_Article_:
◇ ◇ ◇ ◇ ◇ ◇ ◇
In tests, it has been found that flushing fluid exiting orifices 54 and passing through pockets 3 can cause erosion damage to the sealing surface of plungers 32. To prevent such erosion damage, a clearance notch 50 is formed on the inner, upper end of each wedge 29, as shown in FIGS. 5 and 15; and ports 30 and orifices 54 are positioned so that fluid exiting orifices 54 impinges against notches 50 so as to deflect the fluid in a manner that does not erode the surface of plungers 32.

In normal operation, the main flow of drilling fluid through throat 15 is to the nozzles of the bit 110, so that foreign material or debris cannot clog the strainer holes 37 because the main flow through throat 15 will wash them away towards the nozzles of the bit 110. To further enhance this washing action, throat 15, in the vicinity of sleeve 26, along with sleeve 26, is made small enough in diameter so that a relatively high fluid velocity is achieved therethrough during normal operation. For example, when around 300 gpm of drilling fluid is provided, 1-¼ to 1-½ inch inside diameter of sleeve 26 seems to produce sufficient fluid velocity for effective washing action. To prevent undue erosion of sleeve 26, preferably, sleeve 26 should be made of case hardened steel, or some harder material.
◇ ◇ ◇ ◇ ◇ ◇ ◇
_Exercise directions_:
Retype the drilling-fluid passage above in full, without altering any word, number, or punctuation mark.

_Recorded information_:
◇ ◇ ◇ ◇ ◇ ◇ ◇
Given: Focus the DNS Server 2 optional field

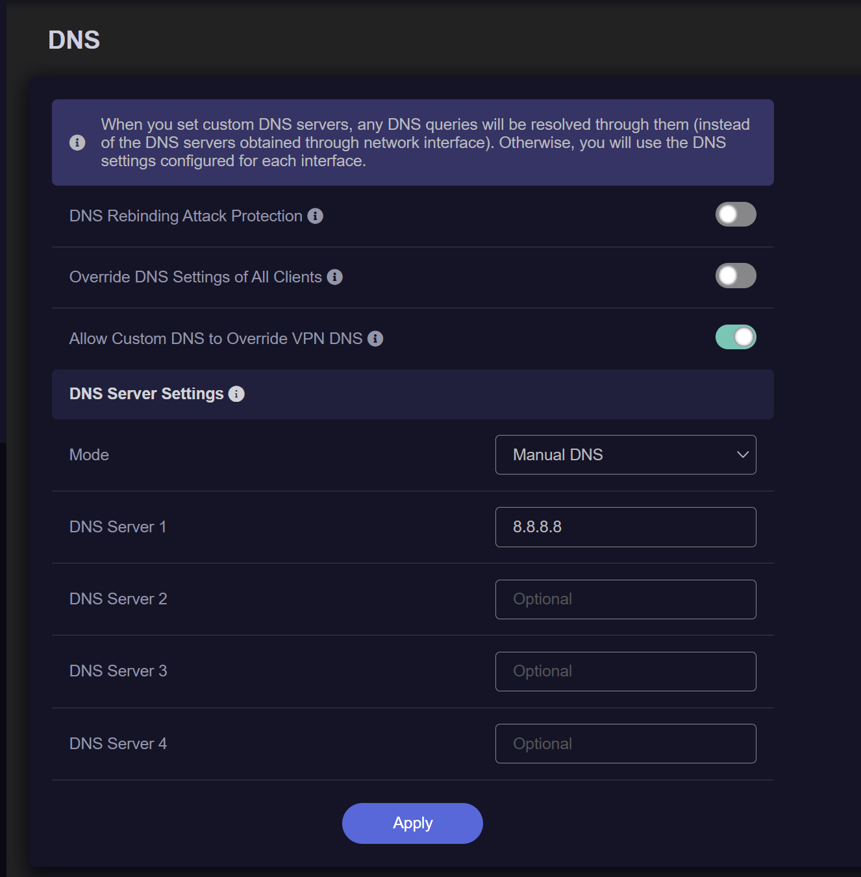Looking at the screenshot, I should click(625, 599).
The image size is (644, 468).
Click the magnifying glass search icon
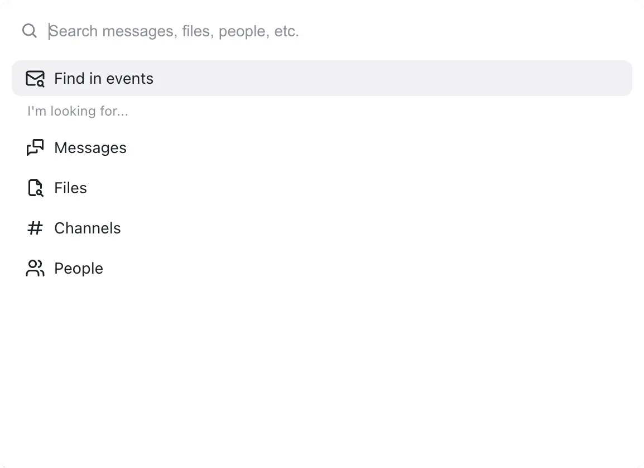tap(28, 31)
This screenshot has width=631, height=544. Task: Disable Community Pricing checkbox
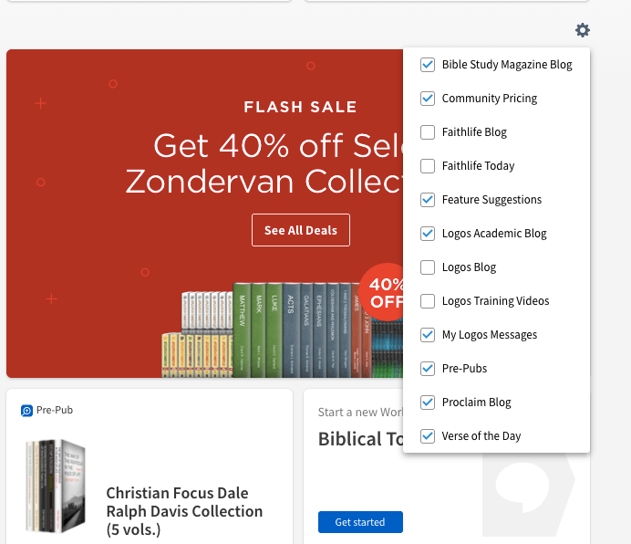[x=427, y=99]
◇ ◇ ◇ ◇ ◇ ◇ ◇
_Final result_:
In tests, it has been found that flushing fluid exiting orifices 54 and passing through pockets 3 can cause erosion damage to the sealing surface of plungers 32. To prevent such erosion damage, a clearance notch 50 is formed on the inner, upper end of each wedge 29, as shown in FIGS. 5 and 15; and ports 30 and orifices 54 are positioned so that fluid exiting orifices 54 impinges against notches 50 so as to deflect the fluid in a manner that does not erode the surface of plungers 32.

In normal operation, the main flow of drilling fluid through throat 15 is to the nozzles of the bit 110, so that foreign material or debris cannot clog the strainer holes 37 because the main flow through throat 15 will wash them away towards the nozzles of the bit 110. To further enhance this washing action, throat 15, in the vicinity of sleeve 26, along with sleeve 26, is made small enough in diameter so that a relatively high fluid velocity is achieved therethrough during normal operation. For example, when around 300 gpm of drilling fluid is provided, 1-¼ to 1-½ inch inside diameter of sleeve 26 seems to produce sufficient fluid velocity for effective washing action. To prevent undue erosion of sleeve 26, preferably, sleeve 26 should be made of case hardened steel, or some harder material.